Will the Ringmaster’s Apprentice ever learn?

The Ringmaster's Apprentice by Oz Hardwick

Leeds Trinity University’s creative writing programme leader Professor Paul ‘Oz’ Hardwick has published a new poetry collection, The Ringmaster’s Apprentice.

Anything but, this is now Oz’s fifth poetry book, and is inspired by spaces between the familiar and domestic, the extraordinary and exotic. Not being 100 per cent sure or in control. Oh yeah.

The collection has already been met with much praise and was chosen as Book of the Month by The Poetry Kit.

The collection will be officially launched at York’s City Screen on Tuesday 11 November at 8pm.
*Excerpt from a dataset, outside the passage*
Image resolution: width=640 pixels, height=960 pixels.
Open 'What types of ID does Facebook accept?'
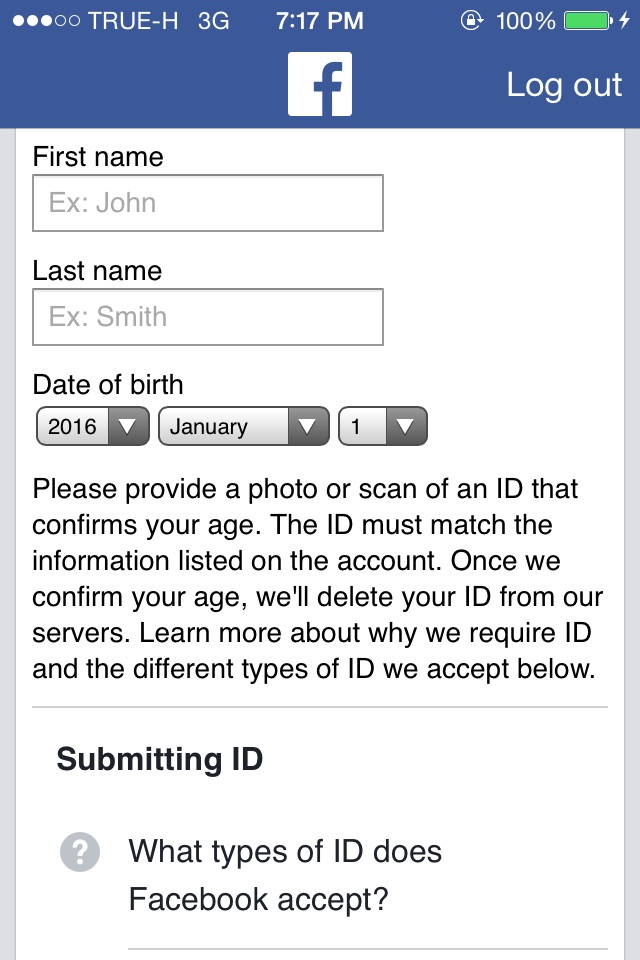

Tickets are £4 and will feature performances from the author, Daniela Nunnari, Sankakei and Root 64. You can book your place on the City Screen website.

Oz will also be delivering a lunchtime reading at Leeds Trinity University, at 1pm in room AG21 on Wednesday 12 November, with support from poet and visiting lecturer, Miles Salter.

Here’s a taste.

Cornucopia

Midday. Cats stretch beneath benches,
striped by sharp-edged shadows. Sleep.
As grass gasps between worn stones,
the empty church, laced with ribbons,
plucks bleached sky into colour.

Listen. Out from the song of the sighing sea,
rings on her fingers, rings in her ears,
the surf-crowned, gull-eyed, jewelled muse
with servants bearing fruit and flowers,
whispers her song to empty streets.

Proud and benign, she leads her band
of silent brass and strings, twisting
between shuttered shops and boarded cafes,
stirring no dust, bestowing quiet
blessings on bright whitewashed thresholds.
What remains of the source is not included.